The earliest Portuguese India Stamps relate to the postal history of India during the colonial period. Read our guide for more facts and information…
Postal communication between India and Portugal dates back to 1510, when the Viceroy began communications with the Lisbon Court after Old Goa was conquered by Afonso de Albuquerque. Mails were transported via ships and over land routes, and the official correspondence that was involved can be explored in the present day museums and archives.
The first Portuguese India stamps
The very first Portuguese India postage stamps were released on the 1st of October in 1871. They were circulated to enable local postal communication inside the colony, while overseas mails required British India stamps. The design had a central denomination with an elliptical band inscribed with the words ‘India Port’ and ‘Servico Postal’. Almost 55 types of Portuguese India stamps were printed from 1871 to 1877. However, Portuguese Indian postmarks existed since 1854, with post offices functioning in Goa and Damaun. Later in 1880, a post office was established in Diu, exclusively for Portuguese India postal communication.
Subsequent issues of Portuguese India stamps
When India was included in Portugal’s standard ‘crown’ issue of postage stamps in 1877, nine values were incorporated, between 5r and 300r. When these stamp stocks were exhausted in 1881, older local stamps were circulated with surcharges for varying values, leading to almost a hundred different types until extra ‘crown’ stamps were printed in 1882.
From the year 1886 onwards, Portuguese India stamps were issued in patterns that closely followed the patterns of other colonies. In 1912, an exceptional succession of surcharges came up, rendered by perforations made through the centre of existing stamps, with the new values overprinted on either side.

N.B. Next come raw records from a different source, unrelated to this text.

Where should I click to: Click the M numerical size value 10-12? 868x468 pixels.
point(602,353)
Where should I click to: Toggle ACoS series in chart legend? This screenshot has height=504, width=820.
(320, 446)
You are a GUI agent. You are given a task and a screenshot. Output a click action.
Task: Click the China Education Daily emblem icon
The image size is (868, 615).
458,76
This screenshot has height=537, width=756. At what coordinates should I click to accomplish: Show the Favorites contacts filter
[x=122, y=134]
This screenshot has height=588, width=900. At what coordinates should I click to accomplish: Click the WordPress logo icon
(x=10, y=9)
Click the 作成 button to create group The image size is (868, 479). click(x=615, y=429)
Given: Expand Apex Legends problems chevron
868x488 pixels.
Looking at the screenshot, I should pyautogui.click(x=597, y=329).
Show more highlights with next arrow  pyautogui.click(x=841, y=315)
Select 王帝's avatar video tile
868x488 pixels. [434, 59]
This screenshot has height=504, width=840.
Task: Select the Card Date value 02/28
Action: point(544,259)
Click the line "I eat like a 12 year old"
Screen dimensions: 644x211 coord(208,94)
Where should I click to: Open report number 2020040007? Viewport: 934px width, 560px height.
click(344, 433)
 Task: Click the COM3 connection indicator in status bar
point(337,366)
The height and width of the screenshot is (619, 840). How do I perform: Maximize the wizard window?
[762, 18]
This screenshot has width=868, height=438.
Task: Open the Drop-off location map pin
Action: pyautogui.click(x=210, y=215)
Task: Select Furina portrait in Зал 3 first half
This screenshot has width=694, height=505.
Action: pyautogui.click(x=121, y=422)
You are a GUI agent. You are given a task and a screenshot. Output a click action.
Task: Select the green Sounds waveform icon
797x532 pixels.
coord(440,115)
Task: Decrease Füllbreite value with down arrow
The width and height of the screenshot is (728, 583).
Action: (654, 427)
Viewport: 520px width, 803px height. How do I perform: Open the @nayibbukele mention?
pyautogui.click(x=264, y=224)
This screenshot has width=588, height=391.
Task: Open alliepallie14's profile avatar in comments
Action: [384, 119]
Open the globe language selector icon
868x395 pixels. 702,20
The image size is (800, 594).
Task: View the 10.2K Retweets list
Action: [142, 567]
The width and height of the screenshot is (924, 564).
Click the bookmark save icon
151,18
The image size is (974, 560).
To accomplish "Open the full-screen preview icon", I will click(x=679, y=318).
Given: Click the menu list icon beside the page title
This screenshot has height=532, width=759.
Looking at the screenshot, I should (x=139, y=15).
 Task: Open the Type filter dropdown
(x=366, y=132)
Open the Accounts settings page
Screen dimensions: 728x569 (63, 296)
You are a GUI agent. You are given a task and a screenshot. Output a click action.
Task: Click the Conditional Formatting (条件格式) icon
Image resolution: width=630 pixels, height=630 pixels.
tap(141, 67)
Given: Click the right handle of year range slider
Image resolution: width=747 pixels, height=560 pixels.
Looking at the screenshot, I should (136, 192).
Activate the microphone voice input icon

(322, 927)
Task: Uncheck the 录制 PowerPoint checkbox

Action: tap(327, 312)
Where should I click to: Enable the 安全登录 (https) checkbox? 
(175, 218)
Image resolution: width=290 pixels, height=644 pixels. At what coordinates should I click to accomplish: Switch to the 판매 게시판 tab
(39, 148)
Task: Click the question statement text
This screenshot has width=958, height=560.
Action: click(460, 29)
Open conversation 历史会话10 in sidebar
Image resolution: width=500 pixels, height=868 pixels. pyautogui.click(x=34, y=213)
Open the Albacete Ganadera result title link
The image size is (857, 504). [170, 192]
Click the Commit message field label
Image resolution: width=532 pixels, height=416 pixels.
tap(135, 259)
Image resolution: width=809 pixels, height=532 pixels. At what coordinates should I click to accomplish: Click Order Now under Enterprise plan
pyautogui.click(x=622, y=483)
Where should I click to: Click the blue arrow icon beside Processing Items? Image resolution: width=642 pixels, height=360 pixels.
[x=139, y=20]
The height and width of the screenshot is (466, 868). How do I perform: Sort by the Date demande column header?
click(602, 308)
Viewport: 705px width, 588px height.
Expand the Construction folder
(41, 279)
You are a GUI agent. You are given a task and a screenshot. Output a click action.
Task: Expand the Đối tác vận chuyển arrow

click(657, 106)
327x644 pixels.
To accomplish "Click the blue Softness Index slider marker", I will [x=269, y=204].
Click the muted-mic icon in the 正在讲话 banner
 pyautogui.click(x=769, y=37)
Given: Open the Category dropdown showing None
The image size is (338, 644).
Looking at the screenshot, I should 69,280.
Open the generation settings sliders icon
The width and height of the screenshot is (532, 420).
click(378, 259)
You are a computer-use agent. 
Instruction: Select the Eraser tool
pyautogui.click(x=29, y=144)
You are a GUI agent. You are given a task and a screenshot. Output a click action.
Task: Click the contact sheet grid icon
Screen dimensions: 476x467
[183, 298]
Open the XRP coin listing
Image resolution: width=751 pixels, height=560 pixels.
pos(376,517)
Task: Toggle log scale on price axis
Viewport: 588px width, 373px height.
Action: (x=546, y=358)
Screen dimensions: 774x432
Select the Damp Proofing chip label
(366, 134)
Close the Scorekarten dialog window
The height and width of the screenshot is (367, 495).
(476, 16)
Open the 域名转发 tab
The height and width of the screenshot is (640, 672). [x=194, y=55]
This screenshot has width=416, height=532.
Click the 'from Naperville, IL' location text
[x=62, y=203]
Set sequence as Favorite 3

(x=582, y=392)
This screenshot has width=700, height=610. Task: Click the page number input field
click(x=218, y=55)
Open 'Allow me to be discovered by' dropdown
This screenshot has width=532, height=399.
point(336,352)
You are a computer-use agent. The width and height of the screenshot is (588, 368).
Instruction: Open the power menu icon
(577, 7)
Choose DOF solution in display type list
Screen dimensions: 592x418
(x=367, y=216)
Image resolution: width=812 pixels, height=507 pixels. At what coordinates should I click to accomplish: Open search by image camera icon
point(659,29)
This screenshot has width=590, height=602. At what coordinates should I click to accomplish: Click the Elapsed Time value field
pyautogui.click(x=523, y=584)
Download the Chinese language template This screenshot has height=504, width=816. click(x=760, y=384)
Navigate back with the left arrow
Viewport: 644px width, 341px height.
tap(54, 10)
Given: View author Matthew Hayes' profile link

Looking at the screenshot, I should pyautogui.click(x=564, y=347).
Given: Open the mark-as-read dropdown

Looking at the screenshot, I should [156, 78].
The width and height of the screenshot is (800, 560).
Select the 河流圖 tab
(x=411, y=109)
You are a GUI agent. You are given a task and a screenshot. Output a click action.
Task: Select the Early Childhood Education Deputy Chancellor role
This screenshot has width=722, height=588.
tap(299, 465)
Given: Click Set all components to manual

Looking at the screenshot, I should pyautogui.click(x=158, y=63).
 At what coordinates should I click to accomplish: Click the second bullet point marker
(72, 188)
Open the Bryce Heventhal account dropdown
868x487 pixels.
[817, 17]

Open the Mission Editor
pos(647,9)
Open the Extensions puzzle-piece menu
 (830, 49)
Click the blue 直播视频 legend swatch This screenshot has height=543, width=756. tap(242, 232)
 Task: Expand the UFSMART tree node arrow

The commemorative Portuguese India stamps
In 1925, on Vasco da Gama’s 400th death anniversary, a stamp was released to mark the commemoration. Later in 1931, a group of six stamps were released to promote St. Francis Xavier’s Exposition conducted in Goa. Stamps were also released in 1946 and 1948 to honor prominent historical persons of the colony. The first stamp exhibition of Portuguese India stamps was held in 1952, when two stamps were released to commemorate the event; one of them was a remake of the earliest issue and the other depicted St. Francis Xavier. In 1956, an outstanding series honored the 450th year of Portuguese settlements, which comprised maps and portraits of ancient forts. Stamps having pictorial representation of various coins were released in 1959.
The final use
On Prince Henry’s 500th anniversary on 25th June 1960, the final regular issue of Portuguese India stamp was released. Indian stamps were circulated from 1961, though the earlier stamps were accepted till the beginning of 1962. Nevertheless, Portugal kept issuing stamps for the colony that ceased existence, but were not sold or considered valid.
Valuable Portuguese India postage stamps played an important role in the Indian postal system, alongside the Dutch, Danish, French and British postal systems.